··· Texto de origem

Current Date:fevereiro 9, 2025

Crítica: “Heartstopper” chega sem defeitos, fala da comunidade LGBTQIA+ e precisa de uma segunda temporada urgente

Esta matéria pode conter alguns spoilers caso você ainda não tenha assisto a serie

Caso você goste do mundo do entretenimento e esteve nas redes sociais desde a última sexta-feira, 22, sabe que aconteceu um dos lançamentos mais esperados do semestre: a série Heartstopper, inspirada nas histórias em quadrinho da autora Alice Oseman, que conta a história de Charlie Spring (Joe Locke)  e Nick Nelson (Kit Connor) (você pode saber mais aqui ).

Para início de conversa, não podemos negar que quando falamos em adaptações, seja em formato de série ou filme, nem sempre o que vai para tela acaba sendo o que estava no papel, mas com Heartstopper foi o contrário: a adaptação não apenas é extremamente fiel à história criada por Alice, como a sensação que dá ao assistir aos 8 episódios, de no máximo 30 minutos cada, é a de que elu criou este universo se baseando nos atores que interpretaram cada personagem. Como alguém que leu os quatro livros, posso afirmar que foi a adaptação mais fiel que assisti em muito tempo.

······

**Objetivo 1:** Quais nomes de pessoas, sejam reais ou personagens, aparecem na crítica de Heartstopper? Liste todos.
**Objetivo 2:** Prossiga com a crítica de Heartstopper a partir da última frase, com o mesmo tom e a mesma voz em primeira pessoa.

··· Conjunto de dados

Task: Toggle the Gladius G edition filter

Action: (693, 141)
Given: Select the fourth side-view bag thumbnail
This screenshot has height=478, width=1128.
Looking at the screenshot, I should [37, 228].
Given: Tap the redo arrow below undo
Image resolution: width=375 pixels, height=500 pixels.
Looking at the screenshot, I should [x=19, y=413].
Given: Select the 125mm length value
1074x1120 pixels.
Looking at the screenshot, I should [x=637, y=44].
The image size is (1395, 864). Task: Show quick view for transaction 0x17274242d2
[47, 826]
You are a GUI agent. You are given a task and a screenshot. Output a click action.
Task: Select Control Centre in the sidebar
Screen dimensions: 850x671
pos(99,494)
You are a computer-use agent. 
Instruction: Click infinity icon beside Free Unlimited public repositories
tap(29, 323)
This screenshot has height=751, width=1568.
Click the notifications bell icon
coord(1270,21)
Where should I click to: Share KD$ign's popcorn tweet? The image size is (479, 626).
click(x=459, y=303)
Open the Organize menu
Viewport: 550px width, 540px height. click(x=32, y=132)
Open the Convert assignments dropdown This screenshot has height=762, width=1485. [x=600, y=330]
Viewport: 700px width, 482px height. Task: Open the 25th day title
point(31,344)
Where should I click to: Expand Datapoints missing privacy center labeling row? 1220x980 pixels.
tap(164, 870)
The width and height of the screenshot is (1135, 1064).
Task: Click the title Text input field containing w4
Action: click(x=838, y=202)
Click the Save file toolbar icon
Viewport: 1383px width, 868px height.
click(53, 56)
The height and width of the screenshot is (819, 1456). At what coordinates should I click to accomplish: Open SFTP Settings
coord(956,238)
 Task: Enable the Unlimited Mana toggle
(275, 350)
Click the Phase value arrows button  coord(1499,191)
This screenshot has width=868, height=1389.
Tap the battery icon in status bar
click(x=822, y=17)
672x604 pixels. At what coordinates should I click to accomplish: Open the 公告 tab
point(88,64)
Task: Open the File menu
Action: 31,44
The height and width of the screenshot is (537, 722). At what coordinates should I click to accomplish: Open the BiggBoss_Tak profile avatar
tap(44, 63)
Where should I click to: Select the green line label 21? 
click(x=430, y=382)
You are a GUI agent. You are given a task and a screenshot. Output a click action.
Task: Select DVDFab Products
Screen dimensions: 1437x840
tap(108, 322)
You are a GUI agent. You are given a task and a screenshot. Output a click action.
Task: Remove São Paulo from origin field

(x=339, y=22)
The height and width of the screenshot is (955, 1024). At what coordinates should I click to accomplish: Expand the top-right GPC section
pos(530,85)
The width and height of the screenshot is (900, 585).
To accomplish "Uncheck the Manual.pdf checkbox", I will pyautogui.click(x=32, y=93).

······

**Resposta escrita 1:** Alice Oseman, Charlie Spring, Joe Locke, Nick Nelson e Kit Connor.

**Resposta escrita 2:**
Vamos começar pelo começo. Oito episódios de, no máximo, 30 minutos cada. Para muitos isso pode soar como uma série não muito bem desenvolvida, afinal 30 minutos em muitos casos pode não ser tempo suficiente para que a história e os assuntos encontrados nela se desenvolvam bem e de forma clara. Mas, com Heartstopper não só toda a história é muito bem desenvolvida, como todos os assuntos são tratados de forma excepcional e os personagens recebem um tempo de tela que não deixa a desejar.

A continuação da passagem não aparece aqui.